Why are you supposed to read to and talk to the baby while your pregnant?
So it won’t get bored?
Supposedly, any sort of stimulation will aid brain develpoment. I don’t buy it, and I haven’t read any reputable studies that demonstrate its effectiveness. OTOH, it doesn’t hurt anythng, and if there’s any possibility of a benefit, why not?
Try to use that for a belief in God in GD. You will get ripped to shreds.
Anyway, the baby supposedly recognizes the parents voices in the womb and this carries over to after the birth. More of a pacifier if anything.
Any frequently repeated sounds heard by the kid in utero will have a calming effect when the kid is out. I have friends whose baby is out like a light whenever he hears Welcome to the Jungle. This also works with vacuum cleaners. My older kid relaxed to anything with heavy drums in it.
No cite, just the experience of pretty much every Mom I’ve met.
So if you read Goodnight Moon every night, or sing a certain lullaby before the kid is born, after you pop, the kid will still recognize it. It gives it a familiar anchor in a world that must be bewildering to someone who’s used to a much lower level of stimulation.
HennaDancer
The most scientific reasoning I’ve found is that it may have a small influence on postnatal bonding patterns. That is, the more the mother treats the infant as an individual to whom she can relate (talking, touching, singing, etc.), the more she will be prepared to bond with and form a normal attachment pattern with the baby after birth.
The science shows a MODEST relationship between prenatal attachment and postnatal attachment.

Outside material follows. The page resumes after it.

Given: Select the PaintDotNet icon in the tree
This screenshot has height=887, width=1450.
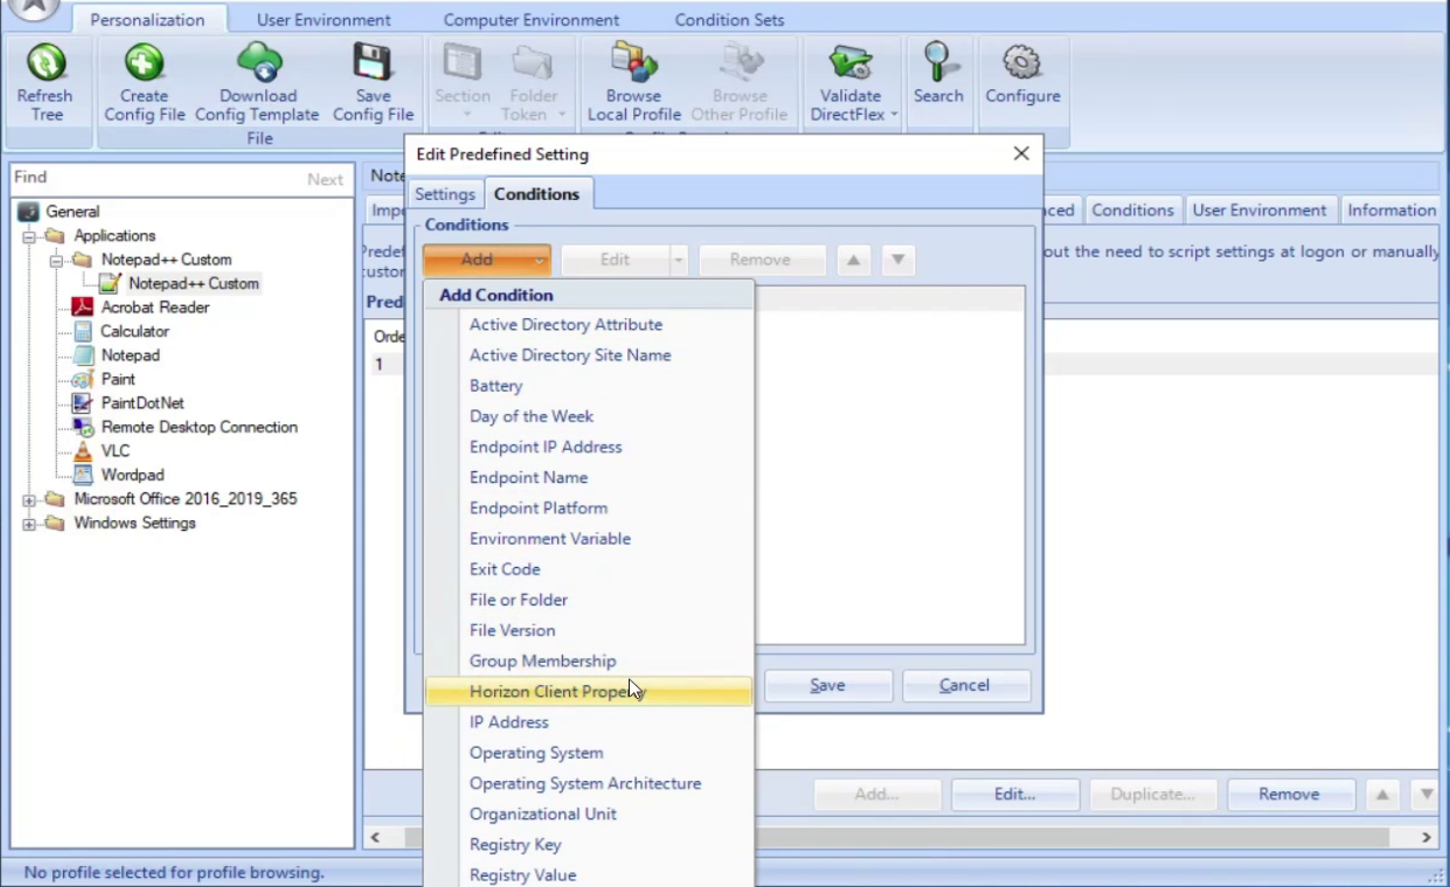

The problem is that talking to the baby may or may not help you bond with it before birth. Just talking to it may not improve your bonding odds at all. It is more likely that women who are highly attached to start with tend to talk to the baby more. It is a logical fallacy that therefore talking to it will make you more bonded. The talking is the outcome of the existing attachment, not the cause. Not that it will hurt any, but talking to it won’t make most people feel it is more real if they don’t feel it is real to start with.
And yes, they do respond to the sounds afterwards. I can still, almost two years later, knock my younger son out by playing the tape I listened to on my commute (2-3 hours a day) every day of the last 4 1/2 months of pregnancy. Including some pretty rockin’ tunes.
Poked around some more on PubMed (I was bored).
Other research supporting prenatal attachment as a predictor of postnatal attachment.
More useful in supporting prenatal bonding are (from other research listed in PubMed when I searched for “prenatal attachment”): reassuring feedback and detailed commentary when detailed ultrasound is performed (over non-responsive or non-reassuring feedback); positive family experiences and memories (of self as child and as mother with the father especially); early reassuring test results for those using CV or Amniocentisis (knowing the fetus or infant is viable increases attachment behavior); maternally perceived supportive social network; small impact from prenatal classes of various sorts (birth prep, etc.); and parity (that is, prenatal bonding is more common, earlier, and more stable across all trimesters in women with a previous birth - BTDT, know the baby is really real…).
You get far more impact from early postnatal experience than prenatal, regarding attachment behavior. Slightly more time spent with the baby immediately after birth without anyone watching (being watched seems to suppress the usual reactions that later translate to attachment behavior), less interruption, less pain, and less threat of loss of the infant during labor tends to support normal attachment. Again, it won’t CAUSE normal attachment, but it will permit it.
Even more important perhaps is the impact of how well your own mother attached to you. There’s a strong pattern of a baby whose maternal attachment was disorganized or avoidant to have the same reaction to their own child. I think that’s in here somewhere. (that link also explains why you should care whether you’ve got a good attachment or not)
Interestingly, anxiety and previous losses do not decrease the prenatal attachment process when measured for impact on current pregnancy, but reassurance and support increase the attachment when measured for that. Kind of a ‘results reflect what you measured’ thing, there.
Oh, and support for infant response to maternal voice
Basically, there’s nothing saying you have to talk to the baby to have a good attachment after the birth.